__Action item__.
Each line of the material beneath should be duplicated exactly.
☆ ☆ ☆ ☆ ☆
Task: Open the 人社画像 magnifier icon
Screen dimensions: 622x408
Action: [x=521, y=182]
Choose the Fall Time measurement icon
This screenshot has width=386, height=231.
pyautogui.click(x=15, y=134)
☆ ☆ ☆ ☆ ☆
__Reply to the task__.
Task: Open the 人社画像 magnifier icon
Screen dimensions: 622x408
Action: [x=521, y=182]
Choose the Fall Time measurement icon
This screenshot has width=386, height=231.
pyautogui.click(x=15, y=134)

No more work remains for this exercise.